Records from a dataset:
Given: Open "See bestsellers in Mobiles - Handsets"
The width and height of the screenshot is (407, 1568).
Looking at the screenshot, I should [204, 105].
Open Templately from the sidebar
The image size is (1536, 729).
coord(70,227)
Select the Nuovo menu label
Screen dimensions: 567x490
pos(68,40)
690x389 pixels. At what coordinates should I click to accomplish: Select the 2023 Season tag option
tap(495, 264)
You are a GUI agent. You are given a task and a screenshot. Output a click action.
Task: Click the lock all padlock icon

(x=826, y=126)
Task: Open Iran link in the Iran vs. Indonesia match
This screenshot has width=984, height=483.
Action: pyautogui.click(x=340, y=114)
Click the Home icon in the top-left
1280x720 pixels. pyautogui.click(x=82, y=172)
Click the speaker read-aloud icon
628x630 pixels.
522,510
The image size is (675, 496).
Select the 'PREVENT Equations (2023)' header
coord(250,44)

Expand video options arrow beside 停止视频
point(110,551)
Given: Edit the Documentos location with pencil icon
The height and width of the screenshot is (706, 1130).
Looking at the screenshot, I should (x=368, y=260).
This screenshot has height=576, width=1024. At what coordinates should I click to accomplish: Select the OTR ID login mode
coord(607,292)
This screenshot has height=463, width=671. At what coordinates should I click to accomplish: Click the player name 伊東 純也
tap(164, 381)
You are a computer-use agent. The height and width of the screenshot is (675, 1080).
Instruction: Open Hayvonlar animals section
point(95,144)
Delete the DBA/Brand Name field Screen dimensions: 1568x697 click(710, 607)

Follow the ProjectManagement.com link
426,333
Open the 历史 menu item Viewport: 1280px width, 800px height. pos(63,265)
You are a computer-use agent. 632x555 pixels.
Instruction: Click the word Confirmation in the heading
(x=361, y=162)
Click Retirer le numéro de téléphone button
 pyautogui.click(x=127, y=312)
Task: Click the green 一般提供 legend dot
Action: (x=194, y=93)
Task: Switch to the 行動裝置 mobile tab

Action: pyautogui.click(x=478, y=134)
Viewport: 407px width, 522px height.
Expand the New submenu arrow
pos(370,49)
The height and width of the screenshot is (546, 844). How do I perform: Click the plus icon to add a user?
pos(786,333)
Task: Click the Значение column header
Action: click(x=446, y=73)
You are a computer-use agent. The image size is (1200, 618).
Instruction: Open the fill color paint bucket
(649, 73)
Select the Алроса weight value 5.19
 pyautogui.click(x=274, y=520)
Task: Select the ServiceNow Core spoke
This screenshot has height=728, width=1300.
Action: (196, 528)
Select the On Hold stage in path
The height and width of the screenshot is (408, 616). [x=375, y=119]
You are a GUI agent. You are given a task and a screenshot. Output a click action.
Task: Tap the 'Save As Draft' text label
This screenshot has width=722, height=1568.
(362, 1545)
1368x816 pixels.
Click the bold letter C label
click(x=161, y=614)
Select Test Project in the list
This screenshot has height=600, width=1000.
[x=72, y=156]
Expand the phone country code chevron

### YOUR TASK
Only the lines from the first line of the records through the line containing "You are a computer-use agent. 632x555 pixels." should be repeated, exactly as they appear.

### ANSWER AREA
Given: Open "See bestsellers in Mobiles - Handsets"
The width and height of the screenshot is (407, 1568).
Looking at the screenshot, I should [204, 105].
Open Templately from the sidebar
The image size is (1536, 729).
coord(70,227)
Select the Nuovo menu label
Screen dimensions: 567x490
pos(68,40)
690x389 pixels. At what coordinates should I click to accomplish: Select the 2023 Season tag option
tap(495, 264)
You are a GUI agent. You are given a task and a screenshot. Output a click action.
Task: Click the lock all padlock icon

(x=826, y=126)
Task: Open Iran link in the Iran vs. Indonesia match
This screenshot has width=984, height=483.
Action: pyautogui.click(x=340, y=114)
Click the Home icon in the top-left
1280x720 pixels. pyautogui.click(x=82, y=172)
Click the speaker read-aloud icon
628x630 pixels.
522,510
The image size is (675, 496).
Select the 'PREVENT Equations (2023)' header
coord(250,44)

Expand video options arrow beside 停止视频
point(110,551)
Given: Edit the Documentos location with pencil icon
The height and width of the screenshot is (706, 1130).
Looking at the screenshot, I should (x=368, y=260).
This screenshot has height=576, width=1024. At what coordinates should I click to accomplish: Select the OTR ID login mode
coord(607,292)
This screenshot has height=463, width=671. At what coordinates should I click to accomplish: Click the player name 伊東 純也
tap(164, 381)
You are a computer-use agent. The height and width of the screenshot is (675, 1080).
Instruction: Open Hayvonlar animals section
point(95,144)
Delete the DBA/Brand Name field Screen dimensions: 1568x697 click(710, 607)

Follow the ProjectManagement.com link
426,333
Open the 历史 menu item Viewport: 1280px width, 800px height. pos(63,265)
You are a computer-use agent. 632x555 pixels.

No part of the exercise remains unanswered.